Size reduction and radiation pattern shaping of multi-fed DCC slot antennas used in conformal microwave array hyperthermia applicators

摘要

The use of conformal antenna array in the treatment of superficial diseases can significantly increase patient comfort while enhancing the local control of large treatment area with irregular shapes. Originally a regular square multi-fed slot antenna (Dual Concentric Conductor - DCC) was proposed as basic unit cell of the array. The square DCC works well when the outline of the treatment area is rectangular such as in the main chest or back area but is not suitable to outline diseases spreading along the armpit and neck area. In addition as the area of the patch increases, the overall power density decreases affecting the efficiency and thus the ability to deliver the necessary thermal dose with medium power amplifier (<50W). A large number of small efficient antennas is preferable as the disease is more accurately contoured and the lower power requirement for the amplifiers correlates with system reliability, durability, linearity and overall reduced cost.

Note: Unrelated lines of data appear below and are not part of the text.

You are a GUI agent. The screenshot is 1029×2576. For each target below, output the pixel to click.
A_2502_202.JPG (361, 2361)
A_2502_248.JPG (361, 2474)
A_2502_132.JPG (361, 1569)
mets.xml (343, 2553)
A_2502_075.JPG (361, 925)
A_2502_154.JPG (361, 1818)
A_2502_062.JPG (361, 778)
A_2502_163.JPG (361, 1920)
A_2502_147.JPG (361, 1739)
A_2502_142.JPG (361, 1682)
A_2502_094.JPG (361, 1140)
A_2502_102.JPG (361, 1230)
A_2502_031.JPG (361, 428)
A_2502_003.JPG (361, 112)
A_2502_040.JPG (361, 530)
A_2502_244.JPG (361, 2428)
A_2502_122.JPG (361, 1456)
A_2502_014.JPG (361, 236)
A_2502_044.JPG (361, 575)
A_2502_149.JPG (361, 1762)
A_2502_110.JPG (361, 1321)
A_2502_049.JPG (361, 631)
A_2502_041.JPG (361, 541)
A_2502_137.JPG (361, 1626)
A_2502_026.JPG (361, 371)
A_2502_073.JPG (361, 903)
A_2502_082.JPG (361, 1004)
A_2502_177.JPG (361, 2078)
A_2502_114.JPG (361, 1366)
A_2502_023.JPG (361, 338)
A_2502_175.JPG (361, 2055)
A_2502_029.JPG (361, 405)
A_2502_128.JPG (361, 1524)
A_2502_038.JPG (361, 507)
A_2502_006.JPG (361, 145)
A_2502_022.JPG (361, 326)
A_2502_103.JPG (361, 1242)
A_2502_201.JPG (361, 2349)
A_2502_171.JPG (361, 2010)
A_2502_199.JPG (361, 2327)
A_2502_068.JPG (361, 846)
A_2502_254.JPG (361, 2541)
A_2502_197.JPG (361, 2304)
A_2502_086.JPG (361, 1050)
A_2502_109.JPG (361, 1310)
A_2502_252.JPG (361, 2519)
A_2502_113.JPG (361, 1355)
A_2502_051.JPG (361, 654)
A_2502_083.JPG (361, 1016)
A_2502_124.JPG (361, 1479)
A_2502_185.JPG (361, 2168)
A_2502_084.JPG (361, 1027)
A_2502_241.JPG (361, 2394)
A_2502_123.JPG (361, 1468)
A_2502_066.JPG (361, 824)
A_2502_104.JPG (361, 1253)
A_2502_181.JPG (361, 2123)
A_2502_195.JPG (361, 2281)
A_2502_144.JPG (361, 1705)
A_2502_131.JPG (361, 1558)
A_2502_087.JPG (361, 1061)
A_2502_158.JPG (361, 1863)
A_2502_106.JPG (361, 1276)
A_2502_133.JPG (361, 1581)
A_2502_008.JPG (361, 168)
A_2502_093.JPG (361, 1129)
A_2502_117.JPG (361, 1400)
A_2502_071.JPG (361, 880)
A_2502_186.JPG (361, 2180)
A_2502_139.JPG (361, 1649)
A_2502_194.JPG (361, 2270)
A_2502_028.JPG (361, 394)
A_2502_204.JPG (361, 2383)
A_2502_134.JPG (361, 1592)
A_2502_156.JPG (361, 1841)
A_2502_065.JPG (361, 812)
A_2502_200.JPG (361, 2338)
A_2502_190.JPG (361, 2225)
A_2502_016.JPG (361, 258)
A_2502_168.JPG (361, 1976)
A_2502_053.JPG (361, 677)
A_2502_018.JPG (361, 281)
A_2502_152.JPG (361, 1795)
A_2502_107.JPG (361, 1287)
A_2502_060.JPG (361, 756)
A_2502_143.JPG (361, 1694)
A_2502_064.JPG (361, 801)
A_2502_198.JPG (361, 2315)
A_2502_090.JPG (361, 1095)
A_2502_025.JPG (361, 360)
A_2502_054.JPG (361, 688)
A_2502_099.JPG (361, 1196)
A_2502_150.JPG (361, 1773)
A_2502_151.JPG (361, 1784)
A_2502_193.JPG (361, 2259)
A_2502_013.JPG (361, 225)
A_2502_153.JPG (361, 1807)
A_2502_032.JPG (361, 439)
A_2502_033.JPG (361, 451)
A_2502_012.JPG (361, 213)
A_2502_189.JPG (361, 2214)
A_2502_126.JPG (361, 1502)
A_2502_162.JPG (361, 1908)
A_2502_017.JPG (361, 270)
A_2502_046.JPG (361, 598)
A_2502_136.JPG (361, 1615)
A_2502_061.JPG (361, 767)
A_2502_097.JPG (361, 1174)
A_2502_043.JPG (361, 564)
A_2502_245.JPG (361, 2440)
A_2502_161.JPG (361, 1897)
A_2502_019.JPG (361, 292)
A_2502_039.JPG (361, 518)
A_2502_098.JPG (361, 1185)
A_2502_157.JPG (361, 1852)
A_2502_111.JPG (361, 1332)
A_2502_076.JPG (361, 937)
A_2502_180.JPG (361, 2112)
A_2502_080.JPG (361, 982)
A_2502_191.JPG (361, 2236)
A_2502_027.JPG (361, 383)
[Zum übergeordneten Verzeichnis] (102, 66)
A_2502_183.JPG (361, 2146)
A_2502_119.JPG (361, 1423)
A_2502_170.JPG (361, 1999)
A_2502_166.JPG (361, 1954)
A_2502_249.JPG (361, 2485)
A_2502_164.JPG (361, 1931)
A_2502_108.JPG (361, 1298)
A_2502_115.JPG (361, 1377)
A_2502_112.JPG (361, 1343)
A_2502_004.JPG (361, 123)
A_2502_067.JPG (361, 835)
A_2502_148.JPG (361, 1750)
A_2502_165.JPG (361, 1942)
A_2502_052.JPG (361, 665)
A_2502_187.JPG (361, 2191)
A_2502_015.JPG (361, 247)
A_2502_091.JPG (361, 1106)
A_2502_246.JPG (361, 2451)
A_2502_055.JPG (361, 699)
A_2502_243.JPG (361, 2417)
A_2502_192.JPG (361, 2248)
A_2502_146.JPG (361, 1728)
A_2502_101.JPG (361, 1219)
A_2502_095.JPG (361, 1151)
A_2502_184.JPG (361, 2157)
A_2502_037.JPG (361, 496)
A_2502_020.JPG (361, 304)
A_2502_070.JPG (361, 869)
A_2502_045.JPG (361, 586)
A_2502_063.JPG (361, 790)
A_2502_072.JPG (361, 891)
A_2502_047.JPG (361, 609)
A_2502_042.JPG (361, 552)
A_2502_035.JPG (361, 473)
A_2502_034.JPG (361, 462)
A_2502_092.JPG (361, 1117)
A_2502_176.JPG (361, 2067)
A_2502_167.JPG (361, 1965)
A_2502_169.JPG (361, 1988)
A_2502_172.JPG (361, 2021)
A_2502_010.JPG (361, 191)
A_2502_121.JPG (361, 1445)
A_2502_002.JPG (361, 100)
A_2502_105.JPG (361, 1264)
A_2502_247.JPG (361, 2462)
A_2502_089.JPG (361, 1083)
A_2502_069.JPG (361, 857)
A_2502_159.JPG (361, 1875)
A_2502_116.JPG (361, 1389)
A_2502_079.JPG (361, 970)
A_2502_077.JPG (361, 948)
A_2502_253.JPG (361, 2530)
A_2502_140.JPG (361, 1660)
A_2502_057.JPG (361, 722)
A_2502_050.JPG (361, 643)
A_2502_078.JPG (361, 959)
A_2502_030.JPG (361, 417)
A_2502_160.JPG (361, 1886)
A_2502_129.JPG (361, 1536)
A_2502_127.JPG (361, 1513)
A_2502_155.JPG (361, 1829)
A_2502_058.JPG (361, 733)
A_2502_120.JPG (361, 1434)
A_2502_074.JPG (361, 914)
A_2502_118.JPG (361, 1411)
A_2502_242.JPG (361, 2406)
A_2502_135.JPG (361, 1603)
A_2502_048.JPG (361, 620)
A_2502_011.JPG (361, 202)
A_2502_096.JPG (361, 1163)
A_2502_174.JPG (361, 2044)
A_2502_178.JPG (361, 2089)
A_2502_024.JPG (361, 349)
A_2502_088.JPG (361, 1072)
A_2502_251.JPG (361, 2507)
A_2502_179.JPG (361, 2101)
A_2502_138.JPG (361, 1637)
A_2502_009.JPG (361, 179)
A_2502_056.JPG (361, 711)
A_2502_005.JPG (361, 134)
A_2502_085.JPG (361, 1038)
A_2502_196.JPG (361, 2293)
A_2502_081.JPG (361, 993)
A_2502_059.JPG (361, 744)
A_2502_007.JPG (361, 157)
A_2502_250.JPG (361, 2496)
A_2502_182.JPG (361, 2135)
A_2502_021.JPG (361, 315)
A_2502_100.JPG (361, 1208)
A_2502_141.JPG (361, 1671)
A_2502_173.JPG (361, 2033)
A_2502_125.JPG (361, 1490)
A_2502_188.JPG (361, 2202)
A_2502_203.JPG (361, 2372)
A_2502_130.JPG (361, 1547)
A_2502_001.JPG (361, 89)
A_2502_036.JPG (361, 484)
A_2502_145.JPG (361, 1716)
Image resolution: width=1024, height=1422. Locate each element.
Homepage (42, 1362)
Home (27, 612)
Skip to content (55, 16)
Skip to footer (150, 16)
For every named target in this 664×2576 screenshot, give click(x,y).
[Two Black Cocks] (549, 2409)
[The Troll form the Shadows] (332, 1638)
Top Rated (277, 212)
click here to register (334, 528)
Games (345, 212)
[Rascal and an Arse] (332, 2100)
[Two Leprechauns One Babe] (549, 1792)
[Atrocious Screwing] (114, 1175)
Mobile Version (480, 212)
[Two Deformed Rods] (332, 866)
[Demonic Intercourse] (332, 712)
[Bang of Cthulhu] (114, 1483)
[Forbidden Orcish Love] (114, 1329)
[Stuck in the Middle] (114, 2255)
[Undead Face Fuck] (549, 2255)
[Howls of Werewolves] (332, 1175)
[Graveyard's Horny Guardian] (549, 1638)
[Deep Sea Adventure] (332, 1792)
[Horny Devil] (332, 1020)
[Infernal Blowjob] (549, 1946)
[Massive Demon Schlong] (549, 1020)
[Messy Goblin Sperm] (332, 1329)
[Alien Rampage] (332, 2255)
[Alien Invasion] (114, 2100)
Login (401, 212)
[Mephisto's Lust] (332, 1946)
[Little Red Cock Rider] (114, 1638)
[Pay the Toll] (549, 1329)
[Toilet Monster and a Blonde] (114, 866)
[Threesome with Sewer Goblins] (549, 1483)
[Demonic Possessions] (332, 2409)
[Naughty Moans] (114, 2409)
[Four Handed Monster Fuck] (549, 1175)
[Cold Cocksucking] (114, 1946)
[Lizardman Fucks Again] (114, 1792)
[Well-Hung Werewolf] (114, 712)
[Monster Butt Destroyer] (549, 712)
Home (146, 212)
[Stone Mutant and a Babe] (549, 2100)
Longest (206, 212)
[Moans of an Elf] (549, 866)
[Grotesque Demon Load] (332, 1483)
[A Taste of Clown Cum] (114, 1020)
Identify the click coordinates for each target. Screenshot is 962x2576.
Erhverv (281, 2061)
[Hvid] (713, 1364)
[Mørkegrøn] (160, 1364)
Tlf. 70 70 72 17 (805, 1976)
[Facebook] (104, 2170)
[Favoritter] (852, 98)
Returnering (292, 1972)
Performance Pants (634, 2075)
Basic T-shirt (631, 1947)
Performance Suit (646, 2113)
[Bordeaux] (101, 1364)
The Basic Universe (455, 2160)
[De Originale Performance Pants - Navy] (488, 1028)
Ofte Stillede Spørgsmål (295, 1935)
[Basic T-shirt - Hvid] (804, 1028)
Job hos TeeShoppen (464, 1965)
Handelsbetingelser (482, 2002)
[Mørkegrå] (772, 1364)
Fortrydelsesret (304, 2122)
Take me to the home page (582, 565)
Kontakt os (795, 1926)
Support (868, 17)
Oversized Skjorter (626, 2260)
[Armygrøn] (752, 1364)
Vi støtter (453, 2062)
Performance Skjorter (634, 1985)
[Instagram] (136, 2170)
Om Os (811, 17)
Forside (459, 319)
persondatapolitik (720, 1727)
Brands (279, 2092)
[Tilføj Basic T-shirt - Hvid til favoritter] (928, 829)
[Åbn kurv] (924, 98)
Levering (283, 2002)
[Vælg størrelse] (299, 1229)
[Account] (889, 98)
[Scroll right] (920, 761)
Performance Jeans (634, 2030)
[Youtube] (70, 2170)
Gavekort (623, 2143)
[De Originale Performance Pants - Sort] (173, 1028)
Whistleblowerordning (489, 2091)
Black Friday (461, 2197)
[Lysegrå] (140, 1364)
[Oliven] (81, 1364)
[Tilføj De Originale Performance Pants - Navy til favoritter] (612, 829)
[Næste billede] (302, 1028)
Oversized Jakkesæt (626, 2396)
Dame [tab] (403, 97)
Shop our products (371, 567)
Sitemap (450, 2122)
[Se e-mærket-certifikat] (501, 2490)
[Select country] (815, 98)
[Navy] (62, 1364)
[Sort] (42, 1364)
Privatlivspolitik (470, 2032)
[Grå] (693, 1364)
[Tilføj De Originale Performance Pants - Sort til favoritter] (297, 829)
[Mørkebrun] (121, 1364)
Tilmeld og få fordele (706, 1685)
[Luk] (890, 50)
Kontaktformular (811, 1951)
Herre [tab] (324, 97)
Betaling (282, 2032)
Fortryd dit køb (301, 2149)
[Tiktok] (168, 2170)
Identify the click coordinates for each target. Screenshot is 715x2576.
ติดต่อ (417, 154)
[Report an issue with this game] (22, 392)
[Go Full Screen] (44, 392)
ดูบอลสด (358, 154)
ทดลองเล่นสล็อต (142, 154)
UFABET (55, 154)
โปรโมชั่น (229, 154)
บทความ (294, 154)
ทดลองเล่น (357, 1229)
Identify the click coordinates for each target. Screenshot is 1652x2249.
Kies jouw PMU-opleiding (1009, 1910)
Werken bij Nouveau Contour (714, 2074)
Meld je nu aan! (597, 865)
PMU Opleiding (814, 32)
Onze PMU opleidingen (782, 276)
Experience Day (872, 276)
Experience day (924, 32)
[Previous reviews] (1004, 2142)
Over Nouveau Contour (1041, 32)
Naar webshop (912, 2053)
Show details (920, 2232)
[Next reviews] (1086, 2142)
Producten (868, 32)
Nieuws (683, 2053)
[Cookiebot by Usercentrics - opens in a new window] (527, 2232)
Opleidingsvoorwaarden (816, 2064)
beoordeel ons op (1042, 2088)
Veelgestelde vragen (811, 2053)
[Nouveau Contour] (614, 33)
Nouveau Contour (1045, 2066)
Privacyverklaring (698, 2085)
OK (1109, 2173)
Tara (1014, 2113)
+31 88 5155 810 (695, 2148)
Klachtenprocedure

For such reason we developed a set of design rules for multi-fed slot antennas with irregular contours and we implemented a design that reduce the area while increasing the perimeter of the slot, thus increasing the antenna efficiency and the power density. The simulation performed with several commercial packages (Ansoft HFSS, Imst Empire, SemcadX and CST Microwave Studio) show that the size reducing method can be applied to several shapes and for different frequencies. The SAR measurements of several DCCs are performed using an in-house high resolution scanning system with tumor equivalent liquid phantom both at 915 MHz for superficial hyperthermia systems in US) and 433 MHz (Europe). The experimental results are compared with the expected theoretical predictions and both simulated and measured patterns of single antennas of various size and shapes are then summed in various combinations using Matlab to show possible treatment irregular contours of complex diseases. The local control is expected to significantly improve while maintaining the patient comfort.